Lundi, les premiers hommages témoignaient du respect dû à son rang. «Seh Daeng a vécu sa vie pleinement, il était notre frère. Nous saluons son courage ainsi que celui de nos héros», morts dans les combats, a déclaré Jatuporn Prompan, un des cadres «rouges».

Ce franc-tireur, provocateur et imprévisible, était aussi considéré comme un allié indéfectible de Thaksin Shinawatra, l’ex-Premier ministre en exil renversé en 2006 par un putsch, et dont se réclament de nombreux manifestants.

Vêtu de sa tenue camouflage et de son chapeau à rebords décoré de goupilles de grenades, il posait avec délectation pour des photos et vendait des livres proclamant ses exploits.

Et il inspectait tous les jours les barricades de bambous, de pneus inflammables et de barbelés tranchants dressées contre un éventuel coup de force militaire.

De quoi retrouver de la fierté après sa disgrâce au sein de l’armée qui date de 2008, lorsqu’il avait publiquement critiqué sa hiérarchie. Sanction immédiate, avec une mutation comme professeur d’aérobic sur un marché...

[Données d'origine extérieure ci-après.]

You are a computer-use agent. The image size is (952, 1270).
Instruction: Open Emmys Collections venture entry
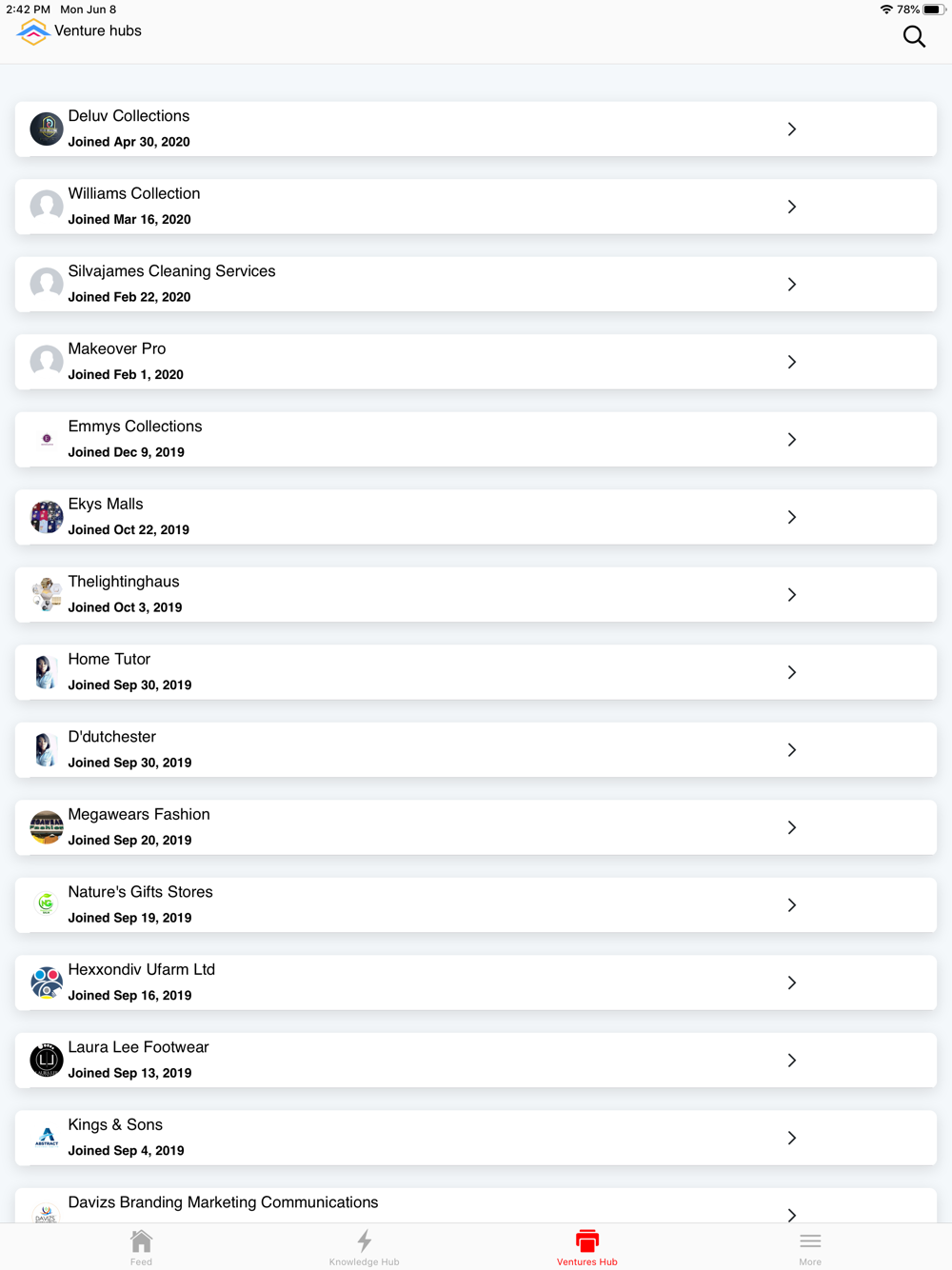476,439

»Tout le monde s’est moqué de moi. On ne demande pas à un guerrier de ma trempe de faire des choses aussi stupides que ça», protestait-il. «Vous avez vu le film +Braveheart+ ? Mel Gibson est comme moi», ajoutait-il, en hommage au guerrier du film d’aventure trahi par l’aristocratie écossaise.

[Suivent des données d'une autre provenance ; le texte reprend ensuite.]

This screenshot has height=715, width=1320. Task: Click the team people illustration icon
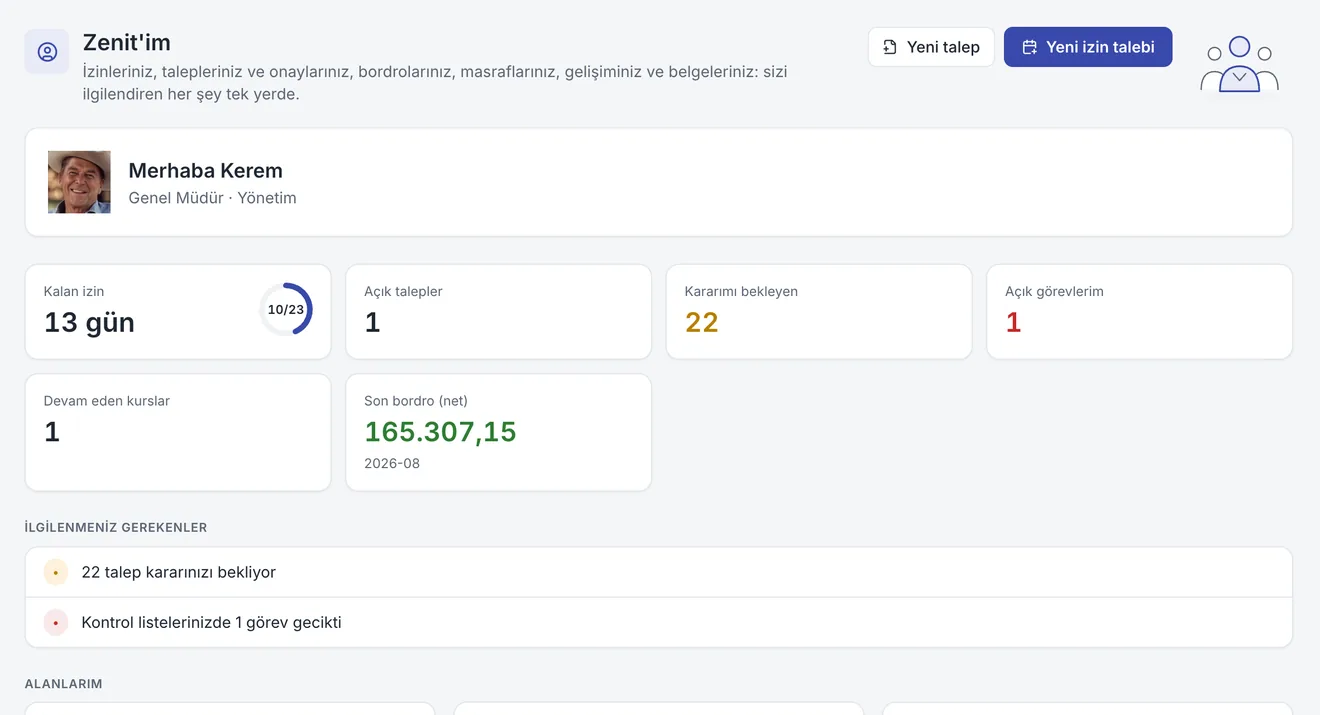pyautogui.click(x=1239, y=65)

Etrangement, Seh Daeng n’était que suspendu. La police avait ouvert une enquête à son encontre en janvier après un attentat contre le quartier-général de l’état-major et la découverte à son domicile de grenades, d’un pistolet et de munitions.

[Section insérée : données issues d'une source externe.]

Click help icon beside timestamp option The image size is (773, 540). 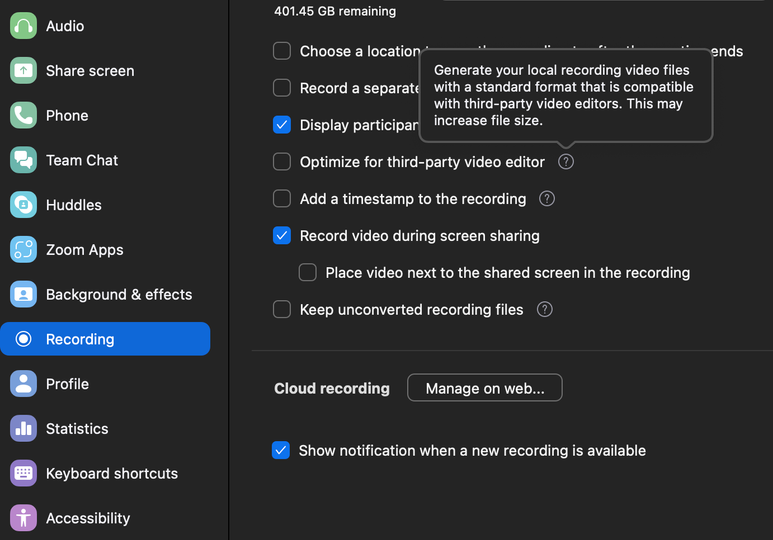coord(547,199)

Les autorités l’accusait aussi d’être derrière des dizaines de jets de grenades, à Bangkok, depuis des semaines. D’autres assurent qu’il était le chef des mystérieux hommes en noir, armés de fusils d’assaut, qui ont participé aux violences du 10 avril (25 morts, plus de 800 blessés).

»Même si ces bouffonneries sont parfois exagérées, je ne pense pas qu’on puisse le considérer seulement comme un cinglé», estimait avant sa mort Paul Chambers, de l’université allemande d’Heidelberg.

Un diplomate étranger soulignait combien Seh Daeng s’était fait d’ennemis. Mais le pouvoir n’a cessé de nier toute implication dans l’attaque.

Récemment, une partie du mouvement «rouge» voulait s’en désolidariser. Seh Daeng avait pour sa part réclamé l’avènement d’une «seconde génération» de leaders, plus durs. «Les leaders +rouges+ trichent. Ils négocient en secret avec le gouvernement, et ils le font pour eux, pas pour ceux qui sont à la manifestation».

A la nuit tombante, couteau à la ceinture et bambou aiguisé planté dans le sol, le général «rouge» inspectait la garde, attitude martiale et rictus dédaigneux.

En connaisseur, il avait affirmé à l’AFP: «normalement, les soldats attaquent l’ennemi au crépuscule ou à l’aube». Il a été touché en tout début de soirée.